My kid brother also is a writer, but his specialty is screenplays; among Chris Webb’s credits is Toy Story 2, which racked up more than $500 million in sales worldwide. (Yeah, I’m proud of him.) For years, Chris has taught an extension-school class at UCLA on the fundamentals of writing a good script. One night, I heard him point out a popular misconception about movies: That they’re mainly about a conflict between heroes and villains.
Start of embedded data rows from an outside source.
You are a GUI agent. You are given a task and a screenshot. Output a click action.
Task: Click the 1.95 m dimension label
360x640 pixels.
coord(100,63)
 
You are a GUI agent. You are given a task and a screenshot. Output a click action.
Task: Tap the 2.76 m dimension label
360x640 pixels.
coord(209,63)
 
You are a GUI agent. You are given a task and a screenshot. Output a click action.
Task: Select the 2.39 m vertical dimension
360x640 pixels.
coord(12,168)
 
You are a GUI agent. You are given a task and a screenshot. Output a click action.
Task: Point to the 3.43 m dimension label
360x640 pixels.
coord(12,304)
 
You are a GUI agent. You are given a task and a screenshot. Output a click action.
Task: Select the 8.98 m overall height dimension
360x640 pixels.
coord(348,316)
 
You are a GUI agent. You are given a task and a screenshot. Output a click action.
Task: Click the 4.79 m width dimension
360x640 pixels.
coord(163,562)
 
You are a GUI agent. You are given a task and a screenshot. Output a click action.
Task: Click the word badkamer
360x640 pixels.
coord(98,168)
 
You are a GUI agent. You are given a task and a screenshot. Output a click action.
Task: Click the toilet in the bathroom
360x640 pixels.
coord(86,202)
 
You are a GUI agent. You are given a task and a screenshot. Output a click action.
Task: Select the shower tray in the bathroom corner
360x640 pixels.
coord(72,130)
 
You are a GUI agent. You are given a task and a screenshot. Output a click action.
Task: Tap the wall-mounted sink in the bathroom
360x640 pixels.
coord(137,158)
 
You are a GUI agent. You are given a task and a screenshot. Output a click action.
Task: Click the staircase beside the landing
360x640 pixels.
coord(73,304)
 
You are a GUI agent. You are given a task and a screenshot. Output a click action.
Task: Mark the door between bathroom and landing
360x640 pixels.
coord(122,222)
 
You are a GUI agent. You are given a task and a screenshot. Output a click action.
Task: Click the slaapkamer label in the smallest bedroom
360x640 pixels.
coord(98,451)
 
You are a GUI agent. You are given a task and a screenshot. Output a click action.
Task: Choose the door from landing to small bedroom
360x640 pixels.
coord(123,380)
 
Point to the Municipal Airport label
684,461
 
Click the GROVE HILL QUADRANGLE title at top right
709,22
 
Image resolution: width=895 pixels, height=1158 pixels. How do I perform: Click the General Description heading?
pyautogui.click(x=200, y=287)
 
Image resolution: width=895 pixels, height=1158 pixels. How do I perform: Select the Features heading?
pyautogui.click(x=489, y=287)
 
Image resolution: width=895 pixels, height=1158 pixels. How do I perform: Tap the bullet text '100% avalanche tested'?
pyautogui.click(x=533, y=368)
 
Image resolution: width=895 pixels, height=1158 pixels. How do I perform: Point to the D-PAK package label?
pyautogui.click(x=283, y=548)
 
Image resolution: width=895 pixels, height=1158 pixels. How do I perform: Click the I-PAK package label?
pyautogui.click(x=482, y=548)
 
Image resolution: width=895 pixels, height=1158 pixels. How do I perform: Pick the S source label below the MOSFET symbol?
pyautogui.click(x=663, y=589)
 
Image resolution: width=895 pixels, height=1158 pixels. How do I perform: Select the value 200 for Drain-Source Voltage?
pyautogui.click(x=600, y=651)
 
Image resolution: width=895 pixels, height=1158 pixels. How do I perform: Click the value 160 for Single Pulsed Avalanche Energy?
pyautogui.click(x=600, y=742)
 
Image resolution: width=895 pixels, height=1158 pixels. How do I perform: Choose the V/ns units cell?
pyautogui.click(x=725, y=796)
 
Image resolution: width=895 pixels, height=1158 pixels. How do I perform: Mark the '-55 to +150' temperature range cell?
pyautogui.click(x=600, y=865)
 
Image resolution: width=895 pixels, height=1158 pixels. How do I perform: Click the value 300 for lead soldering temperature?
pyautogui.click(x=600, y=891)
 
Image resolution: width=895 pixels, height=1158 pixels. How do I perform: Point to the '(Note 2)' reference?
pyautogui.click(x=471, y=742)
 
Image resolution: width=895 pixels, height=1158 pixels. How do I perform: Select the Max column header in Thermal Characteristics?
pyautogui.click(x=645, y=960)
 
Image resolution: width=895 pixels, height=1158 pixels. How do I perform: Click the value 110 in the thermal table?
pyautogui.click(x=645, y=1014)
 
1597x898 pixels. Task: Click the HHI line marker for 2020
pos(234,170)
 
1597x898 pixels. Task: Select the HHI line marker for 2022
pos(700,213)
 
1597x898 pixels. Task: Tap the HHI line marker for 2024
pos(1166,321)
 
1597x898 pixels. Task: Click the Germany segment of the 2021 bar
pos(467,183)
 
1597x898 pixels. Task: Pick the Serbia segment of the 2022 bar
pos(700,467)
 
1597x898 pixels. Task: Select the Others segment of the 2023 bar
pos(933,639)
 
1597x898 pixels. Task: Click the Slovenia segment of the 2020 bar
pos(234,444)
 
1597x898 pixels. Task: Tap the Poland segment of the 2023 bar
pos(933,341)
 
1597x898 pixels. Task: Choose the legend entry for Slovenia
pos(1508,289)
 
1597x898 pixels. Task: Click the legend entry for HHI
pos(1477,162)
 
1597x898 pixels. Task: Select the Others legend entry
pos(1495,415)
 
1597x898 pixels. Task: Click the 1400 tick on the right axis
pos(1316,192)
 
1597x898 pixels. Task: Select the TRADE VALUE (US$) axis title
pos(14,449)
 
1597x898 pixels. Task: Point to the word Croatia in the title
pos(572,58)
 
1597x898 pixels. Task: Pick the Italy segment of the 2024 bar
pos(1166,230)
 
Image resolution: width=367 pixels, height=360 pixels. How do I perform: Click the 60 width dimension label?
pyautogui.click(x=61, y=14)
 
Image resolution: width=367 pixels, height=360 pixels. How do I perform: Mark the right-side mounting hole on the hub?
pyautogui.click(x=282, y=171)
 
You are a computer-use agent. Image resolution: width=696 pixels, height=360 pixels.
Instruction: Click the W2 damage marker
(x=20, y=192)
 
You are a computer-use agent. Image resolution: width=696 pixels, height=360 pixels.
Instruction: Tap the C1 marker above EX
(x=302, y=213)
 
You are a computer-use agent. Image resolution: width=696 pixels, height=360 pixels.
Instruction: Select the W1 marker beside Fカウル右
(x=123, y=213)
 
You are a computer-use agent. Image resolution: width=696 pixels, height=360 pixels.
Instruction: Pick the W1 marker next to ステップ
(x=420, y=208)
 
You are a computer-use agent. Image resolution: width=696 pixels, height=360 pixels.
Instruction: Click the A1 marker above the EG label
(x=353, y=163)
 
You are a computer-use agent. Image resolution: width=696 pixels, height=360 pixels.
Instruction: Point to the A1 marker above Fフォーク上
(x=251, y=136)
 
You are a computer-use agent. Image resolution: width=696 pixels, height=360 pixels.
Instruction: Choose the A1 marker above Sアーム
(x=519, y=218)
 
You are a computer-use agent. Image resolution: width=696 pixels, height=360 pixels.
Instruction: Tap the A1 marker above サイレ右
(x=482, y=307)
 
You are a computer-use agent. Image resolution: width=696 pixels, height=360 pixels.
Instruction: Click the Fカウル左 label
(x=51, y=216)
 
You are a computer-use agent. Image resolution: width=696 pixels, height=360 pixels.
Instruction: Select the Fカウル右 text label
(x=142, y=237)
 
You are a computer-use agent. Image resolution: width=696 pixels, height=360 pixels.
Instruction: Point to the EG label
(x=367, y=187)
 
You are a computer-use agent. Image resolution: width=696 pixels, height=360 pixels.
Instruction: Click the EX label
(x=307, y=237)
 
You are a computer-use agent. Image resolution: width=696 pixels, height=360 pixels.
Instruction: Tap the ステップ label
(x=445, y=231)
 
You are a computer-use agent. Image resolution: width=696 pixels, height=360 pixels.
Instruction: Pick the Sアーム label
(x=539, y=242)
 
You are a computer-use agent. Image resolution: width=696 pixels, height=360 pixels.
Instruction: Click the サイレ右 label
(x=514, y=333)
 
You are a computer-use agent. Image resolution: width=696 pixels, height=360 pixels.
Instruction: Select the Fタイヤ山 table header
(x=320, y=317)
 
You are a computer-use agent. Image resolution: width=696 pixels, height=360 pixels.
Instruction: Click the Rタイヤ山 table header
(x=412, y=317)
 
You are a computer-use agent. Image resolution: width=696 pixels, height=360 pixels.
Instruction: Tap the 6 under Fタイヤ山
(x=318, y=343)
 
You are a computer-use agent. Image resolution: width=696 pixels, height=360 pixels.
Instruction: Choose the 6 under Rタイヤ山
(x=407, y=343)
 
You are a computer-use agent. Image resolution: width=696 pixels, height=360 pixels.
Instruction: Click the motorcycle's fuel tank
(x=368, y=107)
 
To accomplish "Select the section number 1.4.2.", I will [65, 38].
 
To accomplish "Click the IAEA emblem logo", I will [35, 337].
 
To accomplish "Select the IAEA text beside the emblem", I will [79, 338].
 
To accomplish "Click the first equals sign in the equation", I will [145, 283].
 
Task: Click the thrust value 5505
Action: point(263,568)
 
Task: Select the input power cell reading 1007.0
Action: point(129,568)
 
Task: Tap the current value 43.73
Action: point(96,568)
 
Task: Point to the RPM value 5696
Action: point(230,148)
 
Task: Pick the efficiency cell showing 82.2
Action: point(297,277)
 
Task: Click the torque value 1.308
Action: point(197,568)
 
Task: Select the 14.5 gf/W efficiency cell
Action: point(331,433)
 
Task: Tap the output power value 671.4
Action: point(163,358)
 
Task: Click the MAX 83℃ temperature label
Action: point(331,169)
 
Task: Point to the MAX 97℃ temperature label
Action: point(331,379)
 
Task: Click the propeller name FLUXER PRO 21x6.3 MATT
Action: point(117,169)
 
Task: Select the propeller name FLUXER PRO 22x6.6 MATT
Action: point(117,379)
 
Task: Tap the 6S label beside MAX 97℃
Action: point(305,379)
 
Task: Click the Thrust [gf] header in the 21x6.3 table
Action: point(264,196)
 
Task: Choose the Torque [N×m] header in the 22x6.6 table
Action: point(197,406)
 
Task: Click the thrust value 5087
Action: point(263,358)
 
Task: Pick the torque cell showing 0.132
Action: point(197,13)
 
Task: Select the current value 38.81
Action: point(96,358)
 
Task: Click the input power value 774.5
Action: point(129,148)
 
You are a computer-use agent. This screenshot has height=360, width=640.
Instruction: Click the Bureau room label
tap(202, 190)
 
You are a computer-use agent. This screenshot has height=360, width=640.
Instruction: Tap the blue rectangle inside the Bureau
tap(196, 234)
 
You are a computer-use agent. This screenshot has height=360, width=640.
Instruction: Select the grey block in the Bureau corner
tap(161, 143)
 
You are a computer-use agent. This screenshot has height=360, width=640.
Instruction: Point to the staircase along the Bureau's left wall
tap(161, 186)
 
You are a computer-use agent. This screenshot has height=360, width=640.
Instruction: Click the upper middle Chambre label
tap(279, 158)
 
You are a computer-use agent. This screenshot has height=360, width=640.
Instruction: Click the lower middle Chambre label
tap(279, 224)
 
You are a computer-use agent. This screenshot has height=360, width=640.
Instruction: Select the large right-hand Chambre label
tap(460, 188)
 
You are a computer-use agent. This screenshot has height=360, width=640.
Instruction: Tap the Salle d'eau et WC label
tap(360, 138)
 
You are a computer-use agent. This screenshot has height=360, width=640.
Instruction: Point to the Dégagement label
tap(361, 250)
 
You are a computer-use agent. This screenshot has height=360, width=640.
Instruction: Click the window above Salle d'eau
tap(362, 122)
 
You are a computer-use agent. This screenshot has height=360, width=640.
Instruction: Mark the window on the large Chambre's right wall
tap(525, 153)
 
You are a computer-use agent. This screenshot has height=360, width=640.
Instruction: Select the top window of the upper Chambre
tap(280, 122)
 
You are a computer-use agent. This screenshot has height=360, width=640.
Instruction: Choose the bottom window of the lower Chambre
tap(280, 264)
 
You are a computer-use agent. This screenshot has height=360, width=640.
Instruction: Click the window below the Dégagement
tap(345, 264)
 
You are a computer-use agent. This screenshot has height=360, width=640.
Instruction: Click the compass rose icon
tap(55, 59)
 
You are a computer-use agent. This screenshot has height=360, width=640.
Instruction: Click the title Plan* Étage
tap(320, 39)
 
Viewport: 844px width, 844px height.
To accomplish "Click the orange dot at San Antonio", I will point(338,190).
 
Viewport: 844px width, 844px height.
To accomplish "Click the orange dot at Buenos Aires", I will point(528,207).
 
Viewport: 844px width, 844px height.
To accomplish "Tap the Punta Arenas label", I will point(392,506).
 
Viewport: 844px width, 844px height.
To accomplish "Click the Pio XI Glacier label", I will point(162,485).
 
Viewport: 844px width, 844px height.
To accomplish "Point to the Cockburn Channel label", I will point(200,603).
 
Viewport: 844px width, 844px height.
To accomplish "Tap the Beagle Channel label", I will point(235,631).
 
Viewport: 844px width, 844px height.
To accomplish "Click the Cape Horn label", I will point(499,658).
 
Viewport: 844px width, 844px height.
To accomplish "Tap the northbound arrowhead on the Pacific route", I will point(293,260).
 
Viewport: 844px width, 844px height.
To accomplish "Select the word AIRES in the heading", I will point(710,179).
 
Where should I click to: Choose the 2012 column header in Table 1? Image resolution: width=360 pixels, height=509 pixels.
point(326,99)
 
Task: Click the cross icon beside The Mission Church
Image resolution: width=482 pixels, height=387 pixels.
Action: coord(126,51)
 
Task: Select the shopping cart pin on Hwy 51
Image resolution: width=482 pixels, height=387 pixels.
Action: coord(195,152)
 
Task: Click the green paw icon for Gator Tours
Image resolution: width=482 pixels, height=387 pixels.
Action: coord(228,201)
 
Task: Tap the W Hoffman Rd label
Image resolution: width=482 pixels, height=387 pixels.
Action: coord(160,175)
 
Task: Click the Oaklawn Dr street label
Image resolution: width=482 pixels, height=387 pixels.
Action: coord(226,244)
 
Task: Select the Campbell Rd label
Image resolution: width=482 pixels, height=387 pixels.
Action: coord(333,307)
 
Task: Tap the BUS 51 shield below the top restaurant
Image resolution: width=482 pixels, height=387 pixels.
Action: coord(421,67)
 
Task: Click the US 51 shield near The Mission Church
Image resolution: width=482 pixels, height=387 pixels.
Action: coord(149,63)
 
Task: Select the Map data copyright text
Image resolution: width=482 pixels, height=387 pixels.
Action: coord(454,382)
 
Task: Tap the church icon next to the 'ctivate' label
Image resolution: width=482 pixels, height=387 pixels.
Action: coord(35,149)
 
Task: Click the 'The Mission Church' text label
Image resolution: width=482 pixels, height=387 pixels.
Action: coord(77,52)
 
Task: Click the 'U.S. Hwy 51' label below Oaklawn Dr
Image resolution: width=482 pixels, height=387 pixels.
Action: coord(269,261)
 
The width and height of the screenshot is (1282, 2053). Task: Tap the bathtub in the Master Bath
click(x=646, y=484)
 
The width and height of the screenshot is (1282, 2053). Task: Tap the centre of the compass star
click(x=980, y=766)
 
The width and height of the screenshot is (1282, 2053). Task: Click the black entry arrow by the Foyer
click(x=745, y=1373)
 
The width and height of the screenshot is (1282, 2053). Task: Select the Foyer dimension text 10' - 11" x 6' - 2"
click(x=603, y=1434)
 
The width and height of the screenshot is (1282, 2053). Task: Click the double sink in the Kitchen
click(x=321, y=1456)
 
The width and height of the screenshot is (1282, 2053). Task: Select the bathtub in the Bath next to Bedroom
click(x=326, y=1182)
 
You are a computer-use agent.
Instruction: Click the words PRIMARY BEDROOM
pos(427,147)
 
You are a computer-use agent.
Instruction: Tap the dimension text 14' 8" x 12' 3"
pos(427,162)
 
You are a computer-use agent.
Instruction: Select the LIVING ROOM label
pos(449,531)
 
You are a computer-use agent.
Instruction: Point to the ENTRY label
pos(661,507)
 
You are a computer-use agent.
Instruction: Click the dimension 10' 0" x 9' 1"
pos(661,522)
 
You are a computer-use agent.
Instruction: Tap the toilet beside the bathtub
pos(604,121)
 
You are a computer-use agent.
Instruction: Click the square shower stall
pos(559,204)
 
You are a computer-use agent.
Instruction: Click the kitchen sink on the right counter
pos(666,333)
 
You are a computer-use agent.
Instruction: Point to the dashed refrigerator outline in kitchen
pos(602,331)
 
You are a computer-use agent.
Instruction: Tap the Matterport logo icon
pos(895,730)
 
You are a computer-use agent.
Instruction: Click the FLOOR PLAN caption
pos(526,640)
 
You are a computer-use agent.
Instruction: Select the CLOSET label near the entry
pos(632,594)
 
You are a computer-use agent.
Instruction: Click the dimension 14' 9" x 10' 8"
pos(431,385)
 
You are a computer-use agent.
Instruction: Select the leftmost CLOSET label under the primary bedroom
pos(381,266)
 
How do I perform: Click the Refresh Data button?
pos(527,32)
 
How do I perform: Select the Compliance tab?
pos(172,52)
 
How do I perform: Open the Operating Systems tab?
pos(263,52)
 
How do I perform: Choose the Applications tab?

Such face-offs might drive the plot, Chris said, but the real conflict is typically between the hero and his/her inner self. Think about Luke Skywalker battling his feelings about his father, Darth Vader, in Star Wars, or the inner turmoil of Clarice Starling as she sparred with Hannibal Lechter in Silence of the Lambs. Even last year’s Oscar-winning best picture, Argo, was as much about a group of people overcoming their fears as it was about the crazy plan that Ben Affleck’s character concocted so that a group of U.S. diplomats could escape from Iran during the hostage crisis in 1980.
While it’s not a matter of life or death, you and your staff confront a powerful fear every time you talk with a customer. It’s the fear of losing a sale, and I would bet it’s the No. 1 reason that you end up doing too many projects for too low a profit.
Developing the intestinal fortitude to bid at the profit margins you deserve—and to walk away from counteroffers that are too low to turn a profit—figured prominently in two recent events that I attended. At the Remodelers Advantage Business Summit, members of one roundtable pushed a fellow member to markedly raise his rates. Put a picture of your daughter next to the telephone and think about building her college fund just before you call the prospect, they suggested.
Later in the month, at the Remodeling Show, Paul Winans called on contractors to submit numbers so high that they “make you sick to your stomach.” That same day, I also heard a veteran remodeler from Iowa declare that if you win every bid, or even only half of your bids, you’re working too cheap. At best, you should get only one out of every three jobs that you bid on, he said.
I’ve had my bouts with fear of rejection, and I still get nervous today. But when that happens, I remember the advice that I got from a sales guru once when I was having an attack of nerves: Get over it, pick up the damn phone, and make the call.
I did. And I got what I sought. For me, no movie has ever delivered a happier ending.